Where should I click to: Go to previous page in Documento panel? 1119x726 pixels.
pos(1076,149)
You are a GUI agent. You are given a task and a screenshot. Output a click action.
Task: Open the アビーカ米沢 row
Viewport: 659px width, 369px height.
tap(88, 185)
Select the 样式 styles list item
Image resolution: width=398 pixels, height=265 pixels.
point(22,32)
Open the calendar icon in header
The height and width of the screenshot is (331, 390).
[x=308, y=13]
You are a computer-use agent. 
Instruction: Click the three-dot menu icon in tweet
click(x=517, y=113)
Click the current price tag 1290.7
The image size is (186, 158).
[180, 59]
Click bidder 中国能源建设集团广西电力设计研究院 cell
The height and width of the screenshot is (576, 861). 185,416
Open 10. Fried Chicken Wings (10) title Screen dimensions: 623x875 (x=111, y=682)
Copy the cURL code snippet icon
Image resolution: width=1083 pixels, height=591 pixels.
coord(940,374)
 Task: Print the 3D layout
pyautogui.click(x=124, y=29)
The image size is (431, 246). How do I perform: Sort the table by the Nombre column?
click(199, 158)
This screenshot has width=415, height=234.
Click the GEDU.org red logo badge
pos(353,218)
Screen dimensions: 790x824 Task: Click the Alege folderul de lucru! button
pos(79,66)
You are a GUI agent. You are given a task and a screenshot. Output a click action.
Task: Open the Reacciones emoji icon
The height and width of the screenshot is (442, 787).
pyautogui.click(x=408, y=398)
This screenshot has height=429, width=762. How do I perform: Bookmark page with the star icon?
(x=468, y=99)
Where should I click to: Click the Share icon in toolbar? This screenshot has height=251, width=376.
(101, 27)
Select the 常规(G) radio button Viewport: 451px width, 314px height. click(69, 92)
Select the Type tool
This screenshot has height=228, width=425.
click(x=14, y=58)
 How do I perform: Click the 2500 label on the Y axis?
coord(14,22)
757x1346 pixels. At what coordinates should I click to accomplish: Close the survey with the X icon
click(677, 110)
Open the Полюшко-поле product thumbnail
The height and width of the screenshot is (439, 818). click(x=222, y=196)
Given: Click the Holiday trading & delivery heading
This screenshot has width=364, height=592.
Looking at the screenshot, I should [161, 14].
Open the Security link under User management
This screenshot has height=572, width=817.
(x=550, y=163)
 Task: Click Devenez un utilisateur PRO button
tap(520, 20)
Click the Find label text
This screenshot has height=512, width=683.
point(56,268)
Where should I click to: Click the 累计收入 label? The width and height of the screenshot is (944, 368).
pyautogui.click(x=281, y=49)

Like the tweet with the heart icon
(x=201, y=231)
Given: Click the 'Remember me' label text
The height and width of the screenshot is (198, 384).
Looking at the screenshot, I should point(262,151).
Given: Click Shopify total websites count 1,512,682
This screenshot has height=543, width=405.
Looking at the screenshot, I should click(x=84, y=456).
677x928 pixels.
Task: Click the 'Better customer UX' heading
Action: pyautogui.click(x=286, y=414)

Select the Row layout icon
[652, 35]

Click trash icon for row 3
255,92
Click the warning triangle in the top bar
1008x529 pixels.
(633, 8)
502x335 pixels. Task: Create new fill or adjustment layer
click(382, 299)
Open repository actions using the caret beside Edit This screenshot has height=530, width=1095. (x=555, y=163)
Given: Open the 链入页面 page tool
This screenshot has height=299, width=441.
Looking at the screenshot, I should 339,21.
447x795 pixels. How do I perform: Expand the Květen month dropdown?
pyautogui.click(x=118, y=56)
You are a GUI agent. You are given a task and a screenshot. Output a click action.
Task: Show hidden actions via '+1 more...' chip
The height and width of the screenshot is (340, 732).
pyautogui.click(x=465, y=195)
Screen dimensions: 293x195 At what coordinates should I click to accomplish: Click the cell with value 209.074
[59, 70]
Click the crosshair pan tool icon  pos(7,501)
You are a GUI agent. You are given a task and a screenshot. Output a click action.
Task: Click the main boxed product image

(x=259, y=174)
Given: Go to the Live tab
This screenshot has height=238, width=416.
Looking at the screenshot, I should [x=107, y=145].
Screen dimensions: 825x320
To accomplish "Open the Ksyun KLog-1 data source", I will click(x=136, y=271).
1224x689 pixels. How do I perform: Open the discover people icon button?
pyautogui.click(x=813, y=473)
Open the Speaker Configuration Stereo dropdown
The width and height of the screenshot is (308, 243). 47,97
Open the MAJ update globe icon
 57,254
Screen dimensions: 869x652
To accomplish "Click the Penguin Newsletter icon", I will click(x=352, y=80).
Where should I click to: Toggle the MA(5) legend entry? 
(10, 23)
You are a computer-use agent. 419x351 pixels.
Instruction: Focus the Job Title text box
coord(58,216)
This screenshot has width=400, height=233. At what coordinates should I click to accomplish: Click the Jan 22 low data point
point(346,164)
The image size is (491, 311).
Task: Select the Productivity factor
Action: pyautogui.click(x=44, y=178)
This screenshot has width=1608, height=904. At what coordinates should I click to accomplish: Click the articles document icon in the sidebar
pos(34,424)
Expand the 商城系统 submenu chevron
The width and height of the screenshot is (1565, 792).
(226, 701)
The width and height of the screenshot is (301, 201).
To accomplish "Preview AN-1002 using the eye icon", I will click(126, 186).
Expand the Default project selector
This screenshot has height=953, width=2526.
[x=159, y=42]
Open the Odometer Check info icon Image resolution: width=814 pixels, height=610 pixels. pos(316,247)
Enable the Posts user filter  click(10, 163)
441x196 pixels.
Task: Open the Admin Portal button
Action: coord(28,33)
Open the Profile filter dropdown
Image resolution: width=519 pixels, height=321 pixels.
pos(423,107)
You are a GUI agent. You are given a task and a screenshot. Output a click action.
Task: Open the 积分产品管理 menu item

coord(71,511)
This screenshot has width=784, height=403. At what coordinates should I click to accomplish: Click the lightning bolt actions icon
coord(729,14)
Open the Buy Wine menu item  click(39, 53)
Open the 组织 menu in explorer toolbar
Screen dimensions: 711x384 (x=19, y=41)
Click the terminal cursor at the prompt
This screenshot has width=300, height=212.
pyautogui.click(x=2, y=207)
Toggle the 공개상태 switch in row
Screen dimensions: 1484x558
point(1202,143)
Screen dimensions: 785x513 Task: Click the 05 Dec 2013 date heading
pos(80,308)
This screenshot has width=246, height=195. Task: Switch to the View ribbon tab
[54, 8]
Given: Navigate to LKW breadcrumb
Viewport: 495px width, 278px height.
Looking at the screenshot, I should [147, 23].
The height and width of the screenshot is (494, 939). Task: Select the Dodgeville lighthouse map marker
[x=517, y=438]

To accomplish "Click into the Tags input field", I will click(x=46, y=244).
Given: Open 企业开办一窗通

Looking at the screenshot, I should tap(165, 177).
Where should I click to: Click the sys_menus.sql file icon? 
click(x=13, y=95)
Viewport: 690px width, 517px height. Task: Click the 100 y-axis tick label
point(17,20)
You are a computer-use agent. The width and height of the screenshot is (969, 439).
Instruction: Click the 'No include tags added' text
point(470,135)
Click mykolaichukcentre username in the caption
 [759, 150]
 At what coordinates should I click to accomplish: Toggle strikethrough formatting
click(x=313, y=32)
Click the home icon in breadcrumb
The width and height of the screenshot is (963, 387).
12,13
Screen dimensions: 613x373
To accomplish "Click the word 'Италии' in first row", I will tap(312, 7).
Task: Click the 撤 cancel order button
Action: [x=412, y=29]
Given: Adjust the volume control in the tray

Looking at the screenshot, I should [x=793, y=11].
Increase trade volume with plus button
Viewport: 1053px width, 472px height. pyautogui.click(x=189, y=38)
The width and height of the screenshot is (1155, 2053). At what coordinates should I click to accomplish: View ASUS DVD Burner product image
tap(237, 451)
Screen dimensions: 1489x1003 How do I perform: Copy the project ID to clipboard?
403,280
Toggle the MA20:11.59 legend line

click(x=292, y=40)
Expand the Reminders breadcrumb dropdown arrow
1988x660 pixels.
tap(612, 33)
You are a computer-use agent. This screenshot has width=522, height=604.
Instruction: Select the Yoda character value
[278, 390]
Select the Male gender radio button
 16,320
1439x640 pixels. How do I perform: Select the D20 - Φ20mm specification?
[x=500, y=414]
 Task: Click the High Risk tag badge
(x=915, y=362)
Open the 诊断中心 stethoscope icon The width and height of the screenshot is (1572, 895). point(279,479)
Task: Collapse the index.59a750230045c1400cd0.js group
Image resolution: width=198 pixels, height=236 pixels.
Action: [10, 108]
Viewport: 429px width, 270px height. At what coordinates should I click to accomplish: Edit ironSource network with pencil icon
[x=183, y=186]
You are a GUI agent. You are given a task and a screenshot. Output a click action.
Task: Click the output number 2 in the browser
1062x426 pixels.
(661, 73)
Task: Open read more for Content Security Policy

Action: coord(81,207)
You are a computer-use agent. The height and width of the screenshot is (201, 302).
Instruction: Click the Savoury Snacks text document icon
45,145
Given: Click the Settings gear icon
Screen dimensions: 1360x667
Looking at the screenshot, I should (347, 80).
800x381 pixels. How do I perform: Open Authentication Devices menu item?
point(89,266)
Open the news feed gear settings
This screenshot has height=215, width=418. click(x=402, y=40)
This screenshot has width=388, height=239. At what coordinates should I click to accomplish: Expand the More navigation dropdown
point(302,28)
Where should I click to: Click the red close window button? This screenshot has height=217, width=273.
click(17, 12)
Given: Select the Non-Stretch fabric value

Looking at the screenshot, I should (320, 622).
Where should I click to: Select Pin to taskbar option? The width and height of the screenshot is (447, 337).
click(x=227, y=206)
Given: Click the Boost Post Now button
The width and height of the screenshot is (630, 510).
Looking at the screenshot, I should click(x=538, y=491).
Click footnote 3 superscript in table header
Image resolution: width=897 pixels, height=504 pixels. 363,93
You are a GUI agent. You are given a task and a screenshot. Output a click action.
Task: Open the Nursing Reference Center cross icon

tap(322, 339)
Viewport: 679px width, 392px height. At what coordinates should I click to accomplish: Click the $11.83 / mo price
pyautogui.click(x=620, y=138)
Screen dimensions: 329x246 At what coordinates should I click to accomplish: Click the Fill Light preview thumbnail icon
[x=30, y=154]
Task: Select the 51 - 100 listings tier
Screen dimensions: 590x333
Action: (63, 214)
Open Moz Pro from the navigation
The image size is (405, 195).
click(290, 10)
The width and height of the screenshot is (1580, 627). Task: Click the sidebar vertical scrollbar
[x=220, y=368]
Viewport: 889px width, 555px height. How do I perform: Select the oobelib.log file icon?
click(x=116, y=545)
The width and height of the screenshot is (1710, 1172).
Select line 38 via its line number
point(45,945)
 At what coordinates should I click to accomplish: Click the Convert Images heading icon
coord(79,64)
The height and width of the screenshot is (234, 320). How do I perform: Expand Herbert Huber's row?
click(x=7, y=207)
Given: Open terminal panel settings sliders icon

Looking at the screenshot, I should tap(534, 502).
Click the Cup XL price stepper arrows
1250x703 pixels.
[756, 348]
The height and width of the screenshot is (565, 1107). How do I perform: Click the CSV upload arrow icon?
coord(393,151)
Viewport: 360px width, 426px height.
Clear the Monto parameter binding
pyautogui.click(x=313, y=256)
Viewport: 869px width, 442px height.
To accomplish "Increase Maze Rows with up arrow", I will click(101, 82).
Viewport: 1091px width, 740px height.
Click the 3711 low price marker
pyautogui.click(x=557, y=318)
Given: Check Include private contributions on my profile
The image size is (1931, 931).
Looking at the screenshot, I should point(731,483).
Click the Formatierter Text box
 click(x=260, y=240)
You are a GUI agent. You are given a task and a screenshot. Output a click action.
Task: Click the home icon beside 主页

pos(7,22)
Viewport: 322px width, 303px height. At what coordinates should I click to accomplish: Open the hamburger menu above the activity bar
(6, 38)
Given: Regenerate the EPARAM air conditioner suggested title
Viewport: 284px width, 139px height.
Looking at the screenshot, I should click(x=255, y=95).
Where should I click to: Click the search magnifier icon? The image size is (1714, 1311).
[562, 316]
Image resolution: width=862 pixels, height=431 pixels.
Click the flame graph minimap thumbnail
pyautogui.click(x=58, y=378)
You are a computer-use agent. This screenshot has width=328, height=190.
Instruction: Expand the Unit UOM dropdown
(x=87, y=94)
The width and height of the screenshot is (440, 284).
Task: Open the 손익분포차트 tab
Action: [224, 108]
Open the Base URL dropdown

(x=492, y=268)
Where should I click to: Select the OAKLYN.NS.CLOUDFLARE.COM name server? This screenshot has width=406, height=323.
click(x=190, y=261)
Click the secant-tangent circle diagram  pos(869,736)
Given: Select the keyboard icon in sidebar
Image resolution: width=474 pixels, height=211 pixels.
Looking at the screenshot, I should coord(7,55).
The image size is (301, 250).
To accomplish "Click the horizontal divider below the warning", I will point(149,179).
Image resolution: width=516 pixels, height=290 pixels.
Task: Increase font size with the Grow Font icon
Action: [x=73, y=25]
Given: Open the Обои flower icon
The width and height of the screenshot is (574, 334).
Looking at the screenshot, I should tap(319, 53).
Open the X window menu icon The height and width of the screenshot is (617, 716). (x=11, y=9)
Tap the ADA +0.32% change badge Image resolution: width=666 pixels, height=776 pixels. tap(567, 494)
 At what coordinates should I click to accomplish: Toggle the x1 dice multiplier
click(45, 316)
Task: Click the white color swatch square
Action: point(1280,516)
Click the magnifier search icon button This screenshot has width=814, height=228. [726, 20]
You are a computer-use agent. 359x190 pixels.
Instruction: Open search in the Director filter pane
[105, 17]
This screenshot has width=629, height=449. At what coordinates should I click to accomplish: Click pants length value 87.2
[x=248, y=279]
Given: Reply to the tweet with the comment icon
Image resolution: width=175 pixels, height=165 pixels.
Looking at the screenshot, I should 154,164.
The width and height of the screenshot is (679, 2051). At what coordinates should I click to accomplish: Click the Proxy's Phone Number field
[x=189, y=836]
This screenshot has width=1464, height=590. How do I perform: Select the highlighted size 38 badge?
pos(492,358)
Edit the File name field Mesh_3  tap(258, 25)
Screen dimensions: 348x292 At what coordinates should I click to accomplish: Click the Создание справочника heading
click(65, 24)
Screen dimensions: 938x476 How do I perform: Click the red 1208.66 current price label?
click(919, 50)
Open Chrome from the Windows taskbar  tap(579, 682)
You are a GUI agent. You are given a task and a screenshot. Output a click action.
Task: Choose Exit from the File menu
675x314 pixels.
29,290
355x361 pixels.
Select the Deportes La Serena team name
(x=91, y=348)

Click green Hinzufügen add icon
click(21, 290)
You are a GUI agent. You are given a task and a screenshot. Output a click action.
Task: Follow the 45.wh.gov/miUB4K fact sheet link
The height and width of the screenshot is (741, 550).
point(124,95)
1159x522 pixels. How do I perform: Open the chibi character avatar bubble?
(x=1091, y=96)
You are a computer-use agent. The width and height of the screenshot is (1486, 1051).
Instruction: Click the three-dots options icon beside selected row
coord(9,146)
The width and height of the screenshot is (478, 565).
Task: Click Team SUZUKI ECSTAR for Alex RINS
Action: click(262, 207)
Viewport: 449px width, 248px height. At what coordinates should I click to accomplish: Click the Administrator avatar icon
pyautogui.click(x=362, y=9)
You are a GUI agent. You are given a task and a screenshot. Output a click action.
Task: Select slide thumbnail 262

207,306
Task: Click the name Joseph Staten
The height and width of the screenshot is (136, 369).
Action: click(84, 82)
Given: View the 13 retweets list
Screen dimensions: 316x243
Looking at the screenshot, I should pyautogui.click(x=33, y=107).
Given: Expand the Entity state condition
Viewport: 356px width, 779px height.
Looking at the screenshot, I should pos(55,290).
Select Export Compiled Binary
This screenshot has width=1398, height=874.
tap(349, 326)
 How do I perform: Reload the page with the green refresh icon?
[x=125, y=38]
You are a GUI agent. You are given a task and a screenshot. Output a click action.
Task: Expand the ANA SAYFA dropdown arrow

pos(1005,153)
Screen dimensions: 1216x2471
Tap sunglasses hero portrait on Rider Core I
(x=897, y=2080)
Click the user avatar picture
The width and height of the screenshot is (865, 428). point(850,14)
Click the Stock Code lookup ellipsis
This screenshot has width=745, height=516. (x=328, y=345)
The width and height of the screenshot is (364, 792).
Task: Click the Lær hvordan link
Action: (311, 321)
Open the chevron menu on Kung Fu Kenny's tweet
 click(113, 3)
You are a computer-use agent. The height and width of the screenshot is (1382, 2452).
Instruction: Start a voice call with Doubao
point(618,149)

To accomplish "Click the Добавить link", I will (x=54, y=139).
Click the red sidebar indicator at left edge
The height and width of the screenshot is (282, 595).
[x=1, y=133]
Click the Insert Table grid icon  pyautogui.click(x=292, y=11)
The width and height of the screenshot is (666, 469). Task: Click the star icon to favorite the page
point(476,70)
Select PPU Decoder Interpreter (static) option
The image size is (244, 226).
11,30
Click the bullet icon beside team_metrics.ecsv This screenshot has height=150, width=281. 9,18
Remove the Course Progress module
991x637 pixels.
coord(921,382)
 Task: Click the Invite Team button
--------------------
WHAT THIS TASK INVOLVES: Copy out the listing, unchanged, from the line with "Where should I click to: Click the red" to the line with "Looking at the screenshot, I should click(x=538, y=491).", including both of those lines.

TASK OUTPUT:
Where should I click to: Click the red close window button? This screenshot has height=217, width=273.
click(17, 12)
Given: Select the Non-Stretch fabric value

Looking at the screenshot, I should (320, 622).
Where should I click to: Select Pin to taskbar option? The width and height of the screenshot is (447, 337).
click(x=227, y=206)
Given: Click the Boost Post Now button
The width and height of the screenshot is (630, 510).
Looking at the screenshot, I should click(x=538, y=491).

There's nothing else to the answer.